----- Input for this task -----

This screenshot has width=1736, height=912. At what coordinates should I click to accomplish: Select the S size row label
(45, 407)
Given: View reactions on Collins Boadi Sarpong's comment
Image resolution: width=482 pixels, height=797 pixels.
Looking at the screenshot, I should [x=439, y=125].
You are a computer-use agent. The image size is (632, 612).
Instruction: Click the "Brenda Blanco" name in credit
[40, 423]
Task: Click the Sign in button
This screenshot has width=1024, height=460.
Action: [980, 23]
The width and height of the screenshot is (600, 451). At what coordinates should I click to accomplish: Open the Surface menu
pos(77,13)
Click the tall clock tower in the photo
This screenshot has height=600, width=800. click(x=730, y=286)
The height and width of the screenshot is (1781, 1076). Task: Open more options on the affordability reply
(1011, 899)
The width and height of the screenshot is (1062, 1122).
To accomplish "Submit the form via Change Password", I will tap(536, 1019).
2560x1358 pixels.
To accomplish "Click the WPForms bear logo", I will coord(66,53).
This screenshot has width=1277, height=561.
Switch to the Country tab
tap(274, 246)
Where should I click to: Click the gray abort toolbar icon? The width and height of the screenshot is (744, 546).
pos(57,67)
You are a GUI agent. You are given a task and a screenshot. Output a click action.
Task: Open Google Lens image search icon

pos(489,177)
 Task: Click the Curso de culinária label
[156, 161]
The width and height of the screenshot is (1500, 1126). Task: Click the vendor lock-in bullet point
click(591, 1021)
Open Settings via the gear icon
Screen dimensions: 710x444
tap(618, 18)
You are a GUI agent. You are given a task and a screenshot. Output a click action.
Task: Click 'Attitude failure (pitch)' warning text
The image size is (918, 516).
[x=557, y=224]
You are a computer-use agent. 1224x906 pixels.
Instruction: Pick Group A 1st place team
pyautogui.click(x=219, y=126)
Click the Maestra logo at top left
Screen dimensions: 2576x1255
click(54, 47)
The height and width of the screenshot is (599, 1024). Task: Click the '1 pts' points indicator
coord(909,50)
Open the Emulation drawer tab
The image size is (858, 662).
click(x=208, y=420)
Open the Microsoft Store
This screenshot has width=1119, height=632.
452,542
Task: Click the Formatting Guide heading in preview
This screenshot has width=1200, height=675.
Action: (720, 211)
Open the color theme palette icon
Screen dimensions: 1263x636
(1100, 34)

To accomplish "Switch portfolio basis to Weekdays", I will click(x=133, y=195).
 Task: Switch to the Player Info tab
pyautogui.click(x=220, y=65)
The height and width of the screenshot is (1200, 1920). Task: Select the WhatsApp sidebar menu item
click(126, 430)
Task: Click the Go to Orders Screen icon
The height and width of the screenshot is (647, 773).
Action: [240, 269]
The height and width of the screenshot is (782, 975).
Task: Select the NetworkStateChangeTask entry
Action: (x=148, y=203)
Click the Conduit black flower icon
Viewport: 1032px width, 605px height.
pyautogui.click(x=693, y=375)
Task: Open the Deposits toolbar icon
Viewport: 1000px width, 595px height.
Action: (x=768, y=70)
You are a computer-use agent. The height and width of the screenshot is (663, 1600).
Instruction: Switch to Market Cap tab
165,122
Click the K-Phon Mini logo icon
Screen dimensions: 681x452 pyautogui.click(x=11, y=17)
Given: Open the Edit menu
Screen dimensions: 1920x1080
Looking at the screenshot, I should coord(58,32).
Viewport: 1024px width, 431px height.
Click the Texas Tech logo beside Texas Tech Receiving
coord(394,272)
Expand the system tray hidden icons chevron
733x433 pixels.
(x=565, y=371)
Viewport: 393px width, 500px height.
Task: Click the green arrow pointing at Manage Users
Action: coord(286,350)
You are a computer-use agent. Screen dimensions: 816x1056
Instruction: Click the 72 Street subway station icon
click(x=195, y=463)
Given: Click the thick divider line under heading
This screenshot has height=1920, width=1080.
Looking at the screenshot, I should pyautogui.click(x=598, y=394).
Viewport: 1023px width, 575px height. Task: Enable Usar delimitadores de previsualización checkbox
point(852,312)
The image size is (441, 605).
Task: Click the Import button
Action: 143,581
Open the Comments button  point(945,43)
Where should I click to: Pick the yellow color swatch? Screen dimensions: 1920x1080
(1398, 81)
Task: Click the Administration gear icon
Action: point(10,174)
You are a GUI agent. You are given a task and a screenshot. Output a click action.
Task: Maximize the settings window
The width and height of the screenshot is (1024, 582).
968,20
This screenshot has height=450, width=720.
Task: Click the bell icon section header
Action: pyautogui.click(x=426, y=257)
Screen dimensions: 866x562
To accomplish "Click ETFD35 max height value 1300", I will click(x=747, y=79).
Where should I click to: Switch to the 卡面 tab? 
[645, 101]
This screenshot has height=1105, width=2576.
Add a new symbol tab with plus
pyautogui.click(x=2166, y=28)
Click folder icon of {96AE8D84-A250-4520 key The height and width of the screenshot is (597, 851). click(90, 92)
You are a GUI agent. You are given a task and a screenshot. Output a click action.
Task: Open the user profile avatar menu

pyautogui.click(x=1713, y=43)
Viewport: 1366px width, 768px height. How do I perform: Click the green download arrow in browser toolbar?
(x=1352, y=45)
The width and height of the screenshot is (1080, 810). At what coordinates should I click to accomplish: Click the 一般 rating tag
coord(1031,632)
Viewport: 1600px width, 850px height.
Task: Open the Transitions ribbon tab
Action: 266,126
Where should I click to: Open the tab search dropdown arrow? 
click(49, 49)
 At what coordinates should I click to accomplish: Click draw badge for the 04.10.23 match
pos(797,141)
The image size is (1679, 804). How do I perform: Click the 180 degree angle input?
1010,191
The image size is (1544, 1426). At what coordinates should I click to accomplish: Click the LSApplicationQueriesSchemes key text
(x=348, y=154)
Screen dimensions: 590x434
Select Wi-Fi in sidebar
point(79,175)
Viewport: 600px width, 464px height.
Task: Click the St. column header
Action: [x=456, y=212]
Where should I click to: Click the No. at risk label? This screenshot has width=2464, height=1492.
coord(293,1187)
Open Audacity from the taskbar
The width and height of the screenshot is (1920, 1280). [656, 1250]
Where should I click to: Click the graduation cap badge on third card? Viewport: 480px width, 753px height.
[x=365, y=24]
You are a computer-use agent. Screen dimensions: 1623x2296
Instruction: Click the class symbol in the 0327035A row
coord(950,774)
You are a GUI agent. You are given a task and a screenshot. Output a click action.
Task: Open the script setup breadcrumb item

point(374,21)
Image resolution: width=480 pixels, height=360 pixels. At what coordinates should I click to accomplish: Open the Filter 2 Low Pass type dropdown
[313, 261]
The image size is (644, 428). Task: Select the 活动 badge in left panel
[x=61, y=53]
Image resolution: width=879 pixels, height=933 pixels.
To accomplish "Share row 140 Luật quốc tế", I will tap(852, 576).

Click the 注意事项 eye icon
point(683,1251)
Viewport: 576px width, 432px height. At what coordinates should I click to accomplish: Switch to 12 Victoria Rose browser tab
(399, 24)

-----

§ **Exercise**: Return, verbatim, everything in the records from the line containing "Viewport: 1024px width, 431px height." down to the line containing "Action: coord(286,350)", including both of those lines.

§ **Final answer**:
Viewport: 1024px width, 431px height.
Click the Texas Tech logo beside Texas Tech Receiving
coord(394,272)
Expand the system tray hidden icons chevron
733x433 pixels.
(x=565, y=371)
Viewport: 393px width, 500px height.
Task: Click the green arrow pointing at Manage Users
Action: coord(286,350)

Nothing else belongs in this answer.